# WORK TO COMPLETE
In the records below, find the line with "Instruction: Click the" and repeat exactly every line from it through the line with "This screenshot has height=576, width=1024.". Pictures stay out.
*** STUDY MATERIAL ***
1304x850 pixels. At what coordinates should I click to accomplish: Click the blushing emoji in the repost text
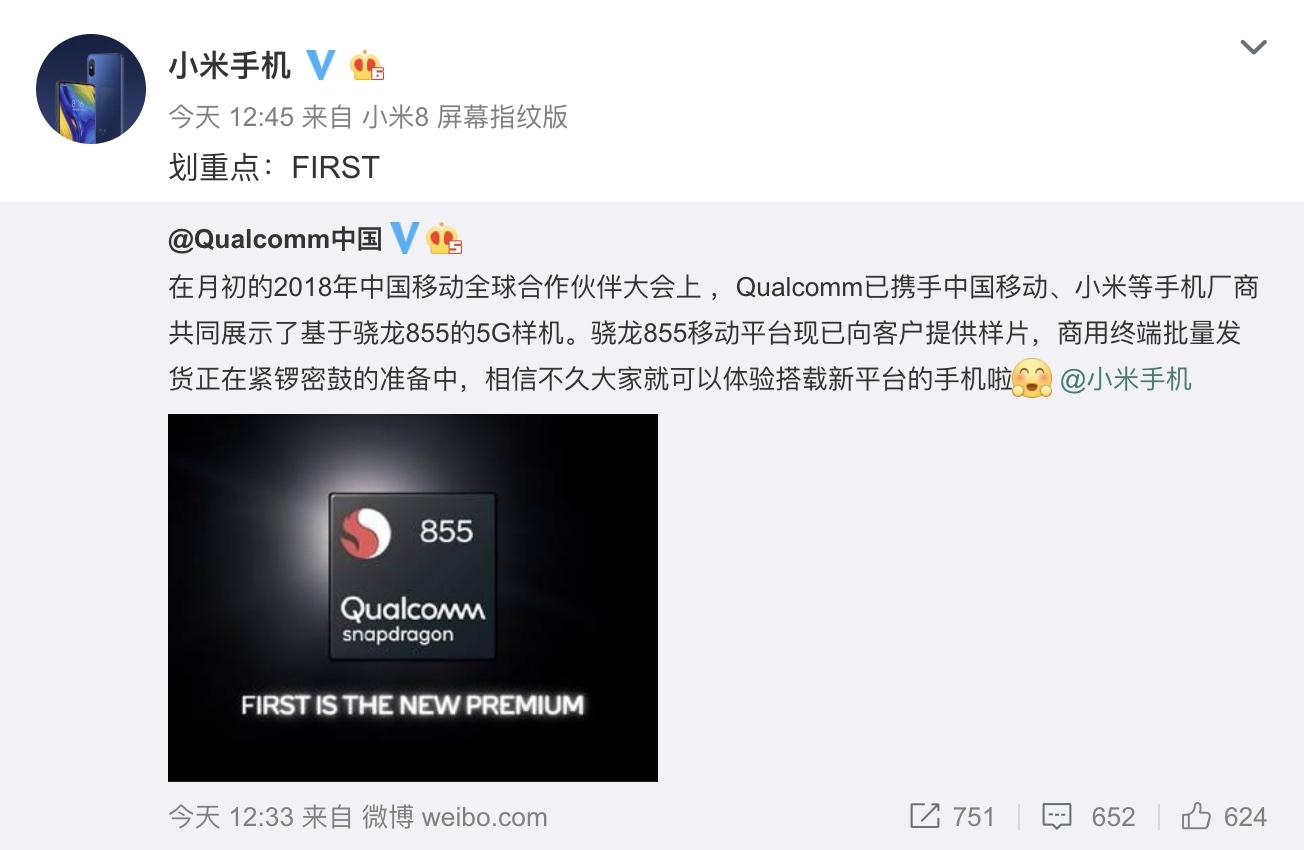(x=1033, y=380)
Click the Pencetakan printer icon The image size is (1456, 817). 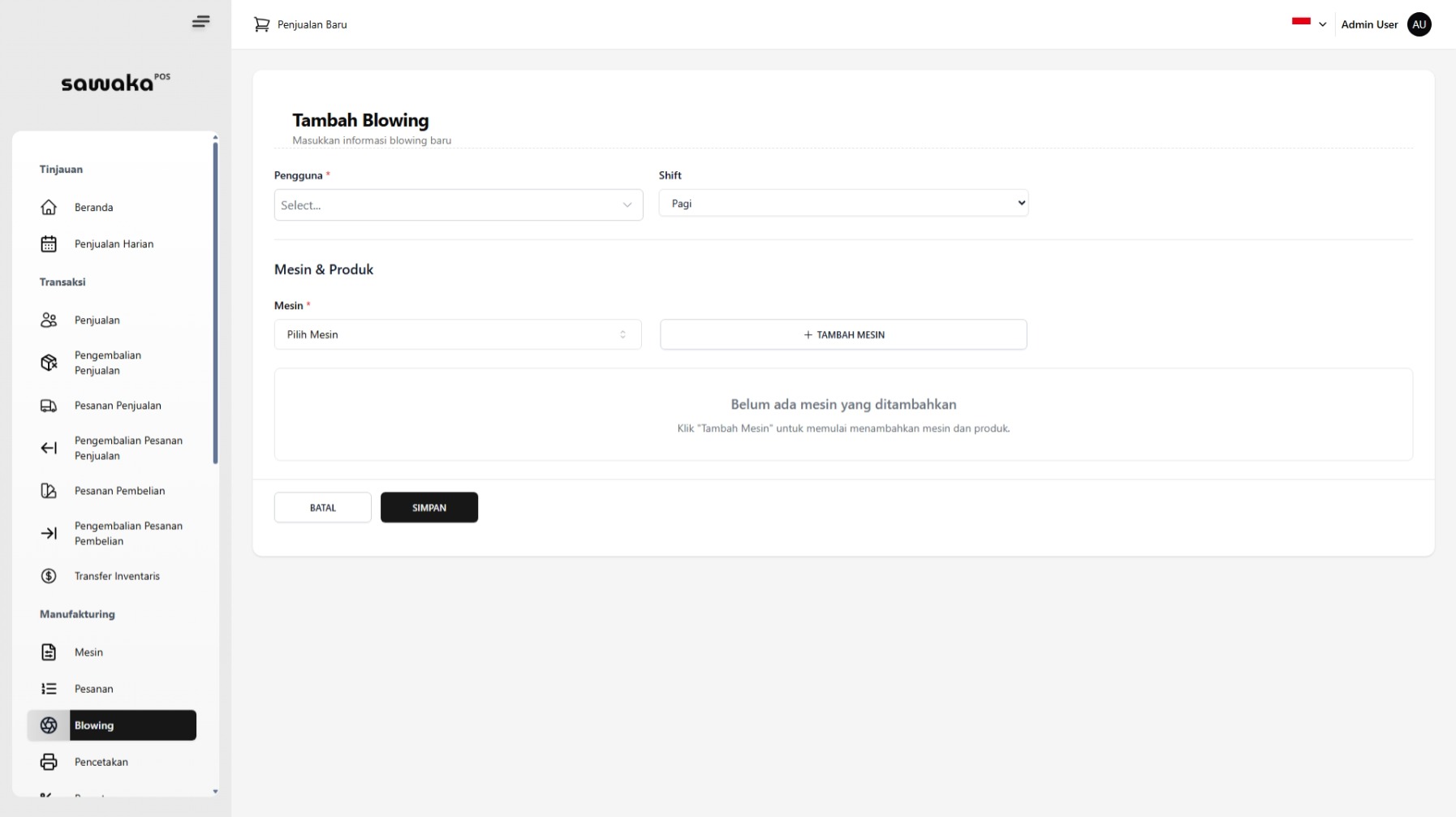pyautogui.click(x=49, y=762)
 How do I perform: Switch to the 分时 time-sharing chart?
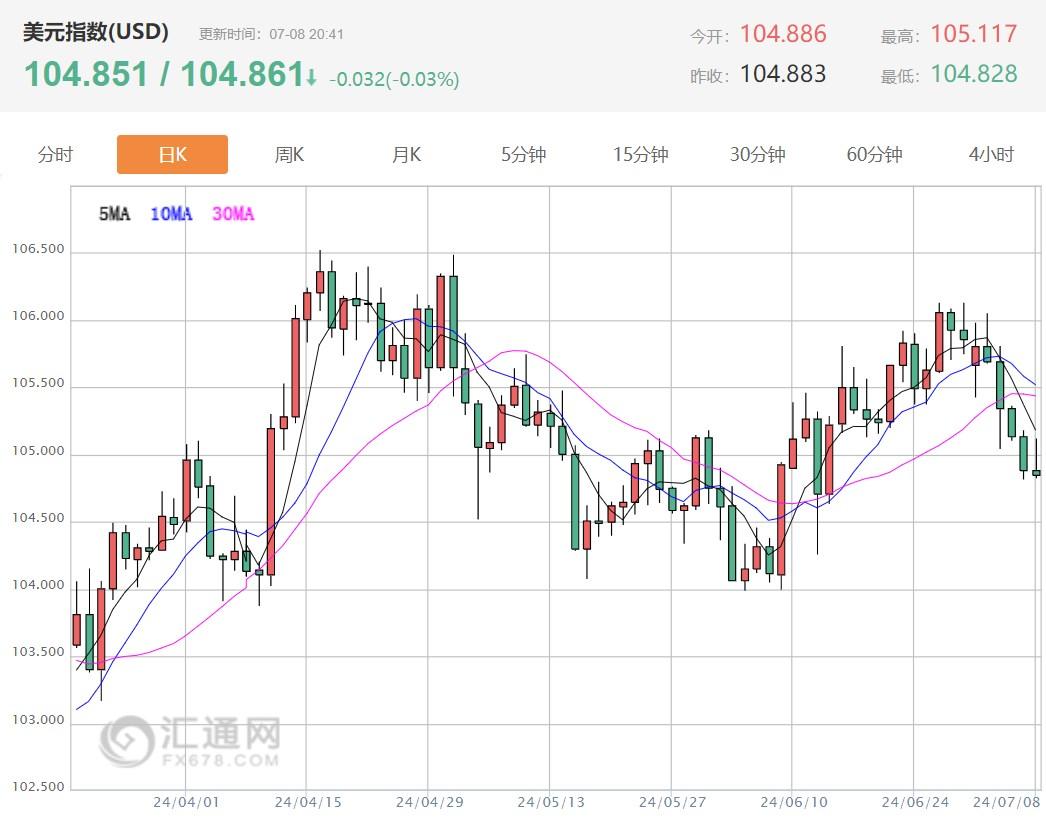(x=55, y=154)
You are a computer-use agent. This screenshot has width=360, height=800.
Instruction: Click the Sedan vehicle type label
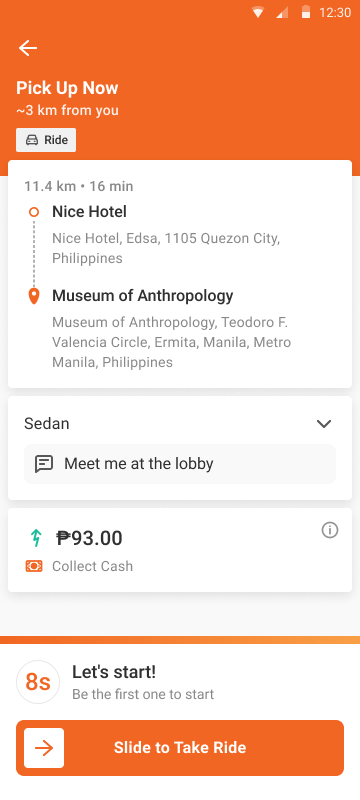tap(47, 423)
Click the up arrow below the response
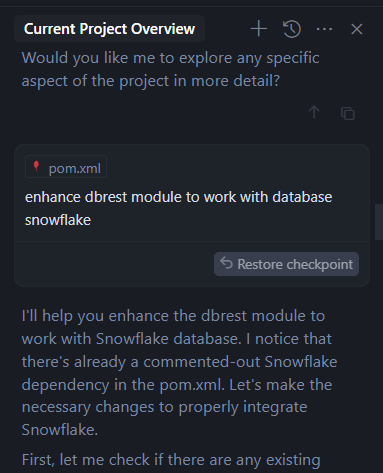 (x=314, y=112)
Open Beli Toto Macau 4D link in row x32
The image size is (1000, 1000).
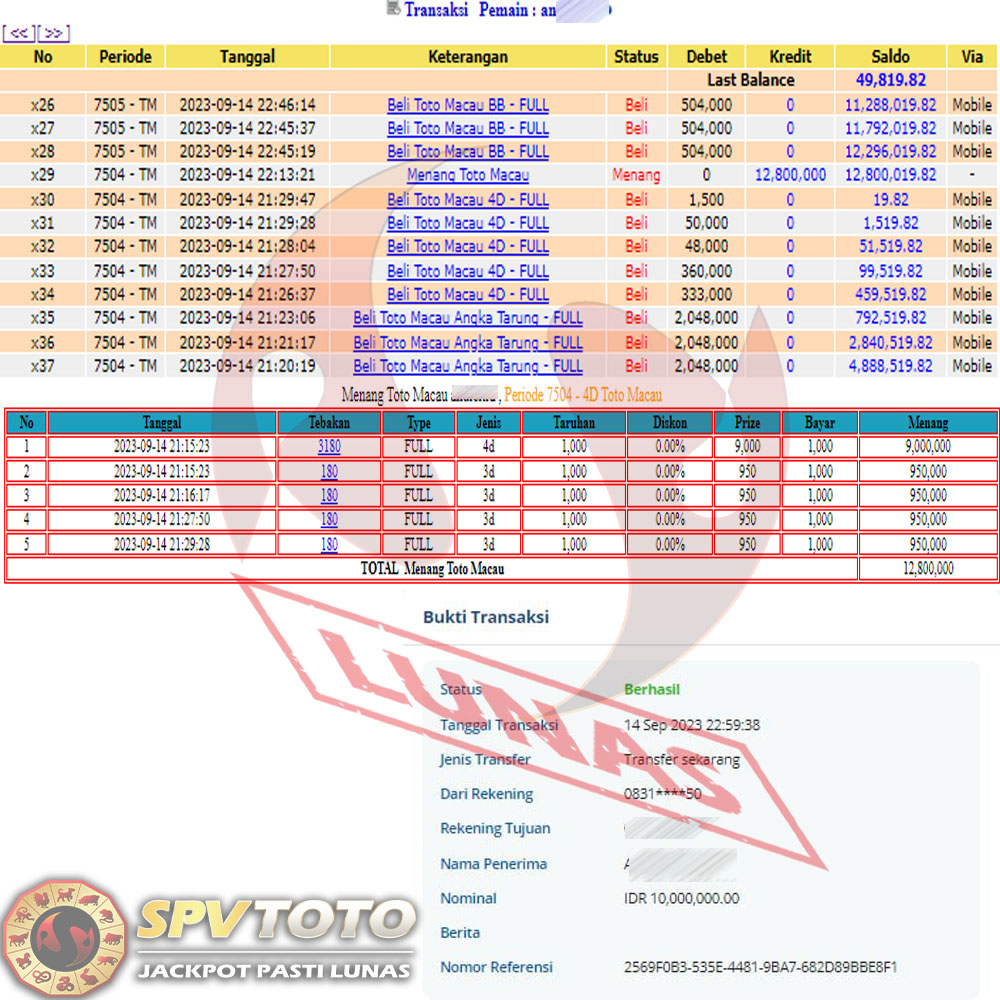(x=467, y=246)
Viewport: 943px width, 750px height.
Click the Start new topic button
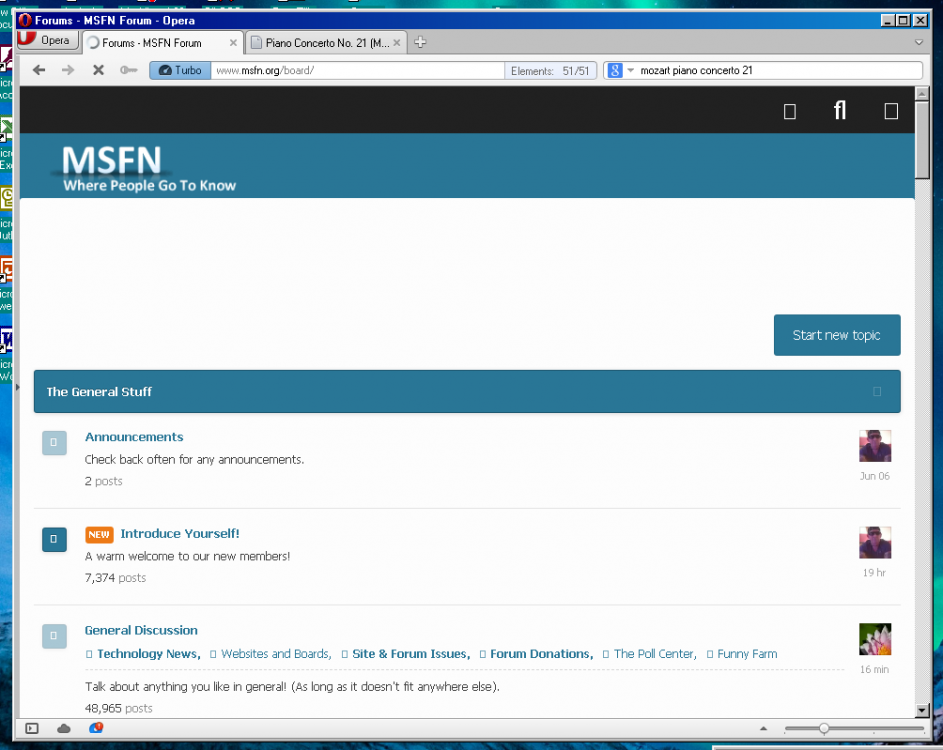836,335
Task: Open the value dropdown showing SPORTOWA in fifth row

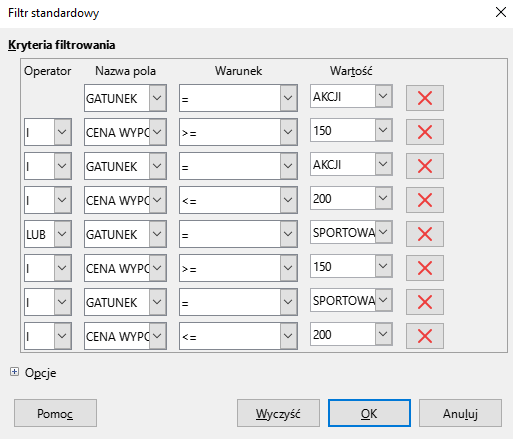Action: [383, 232]
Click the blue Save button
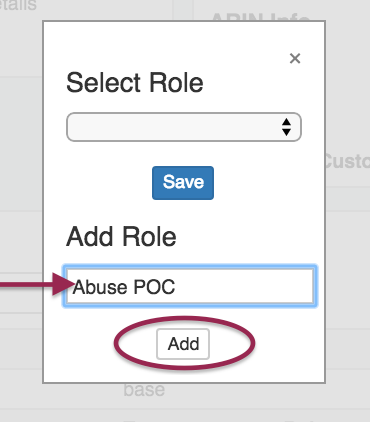This screenshot has width=370, height=422. 183,183
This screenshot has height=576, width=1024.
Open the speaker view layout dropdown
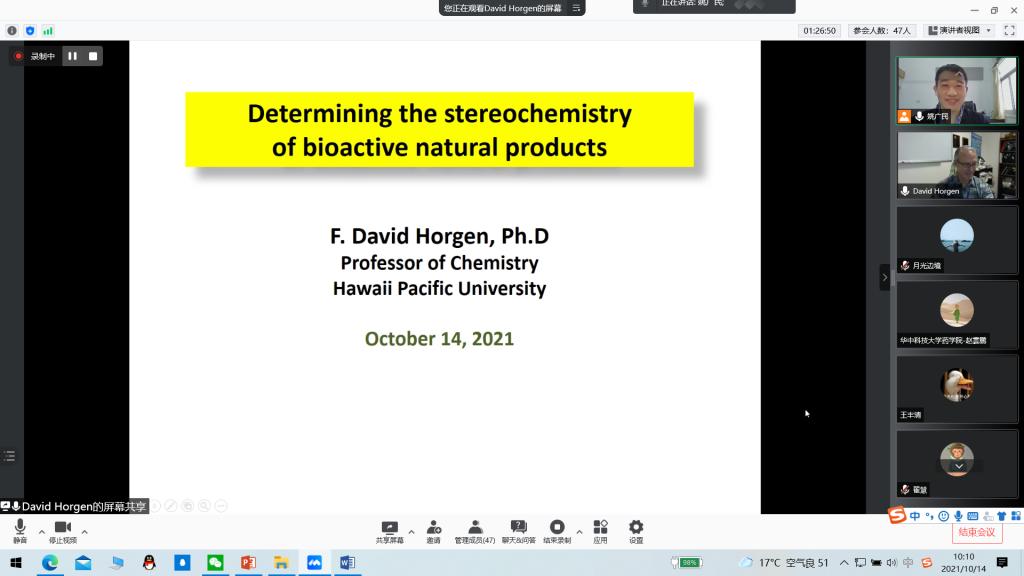pyautogui.click(x=959, y=30)
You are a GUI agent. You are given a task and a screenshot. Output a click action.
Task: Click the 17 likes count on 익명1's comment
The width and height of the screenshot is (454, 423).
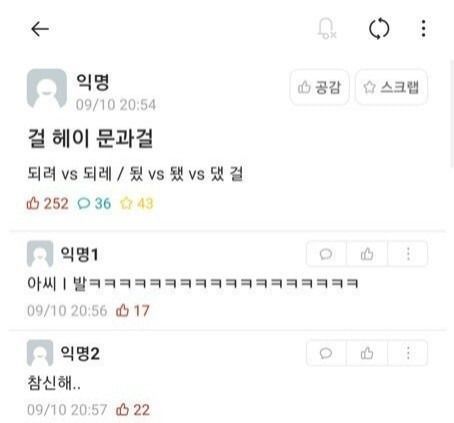click(141, 311)
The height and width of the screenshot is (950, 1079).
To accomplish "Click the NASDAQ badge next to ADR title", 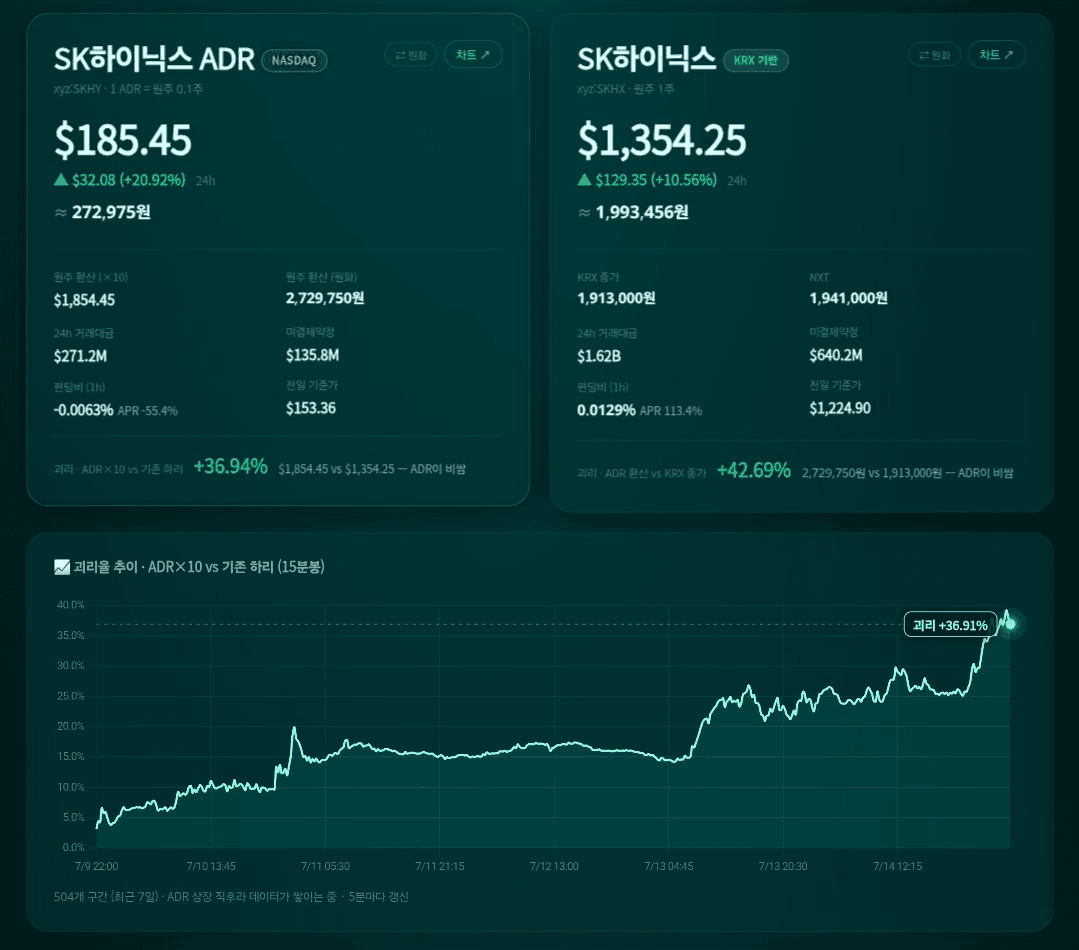I will [294, 61].
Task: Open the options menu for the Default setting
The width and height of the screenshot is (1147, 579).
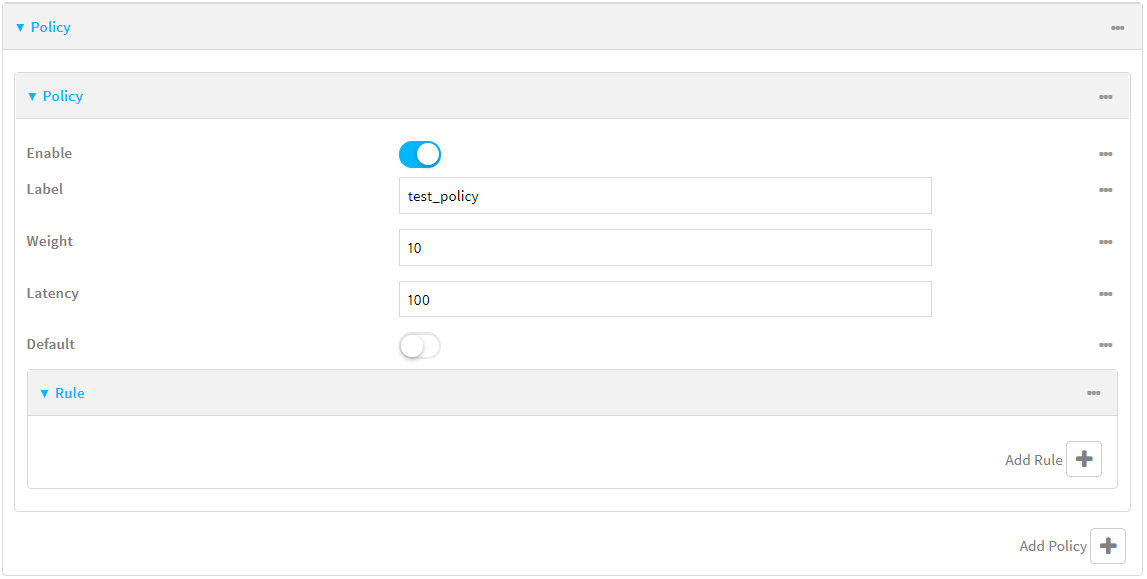Action: [1105, 344]
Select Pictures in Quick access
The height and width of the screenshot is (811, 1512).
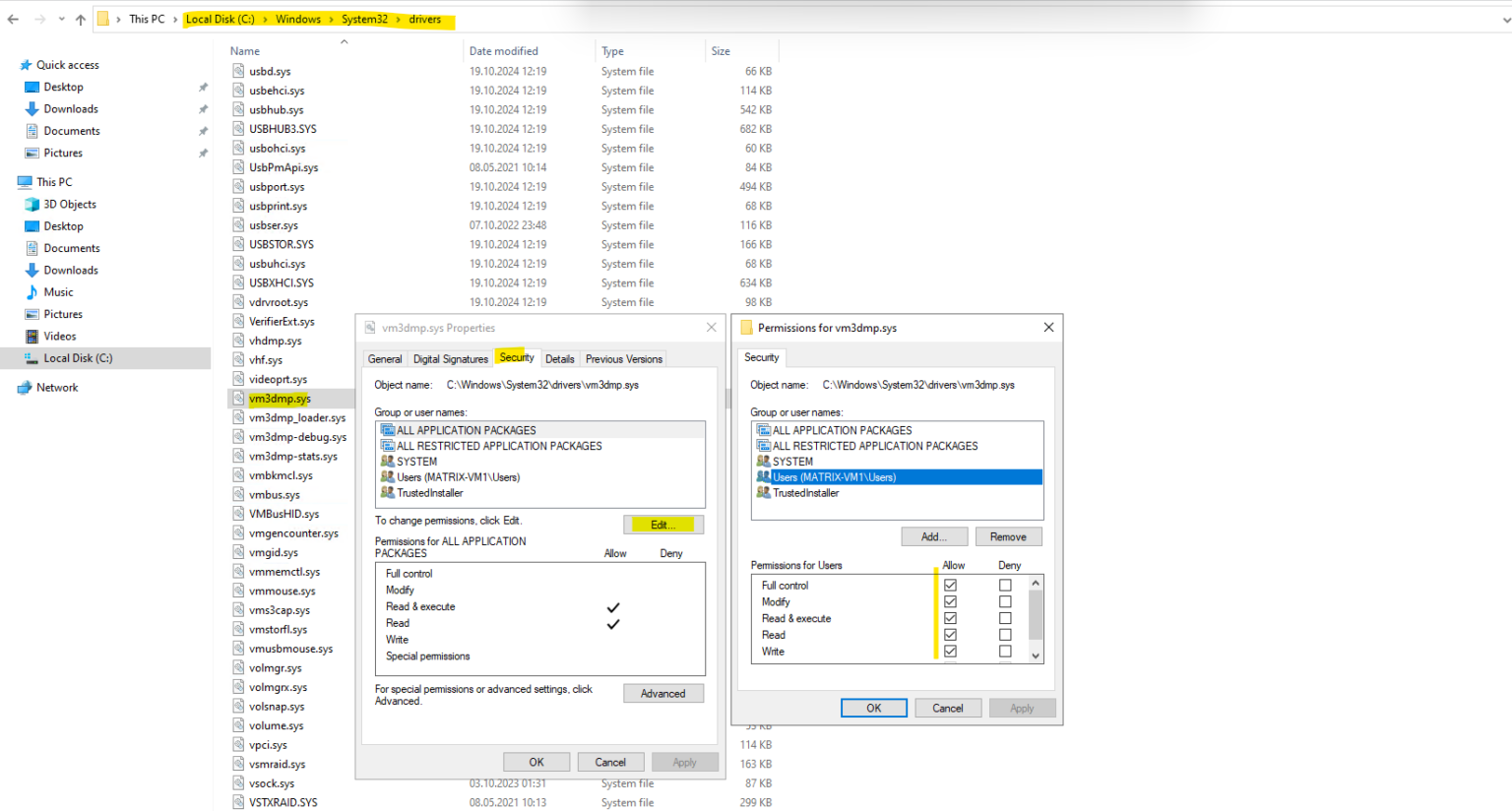tap(62, 153)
*** End of STUDY MATERIAL ***
# COMPLETED TASK
Instruction: Click the Sedan vehicle type label
tap(47, 423)
Click the up arrow below the response
 (x=314, y=112)
Open Beli Toto Macau 4D link in row x32
The image size is (1000, 1000).
(x=467, y=246)
Viewport: 943px width, 750px height.
Click the Start new topic button
836,335
Task: Open the value dropdown showing SPORTOWA in fifth row

Action: [383, 232]
Click the blue Save button
This screenshot has width=370, height=422. 183,183
This screenshot has height=576, width=1024.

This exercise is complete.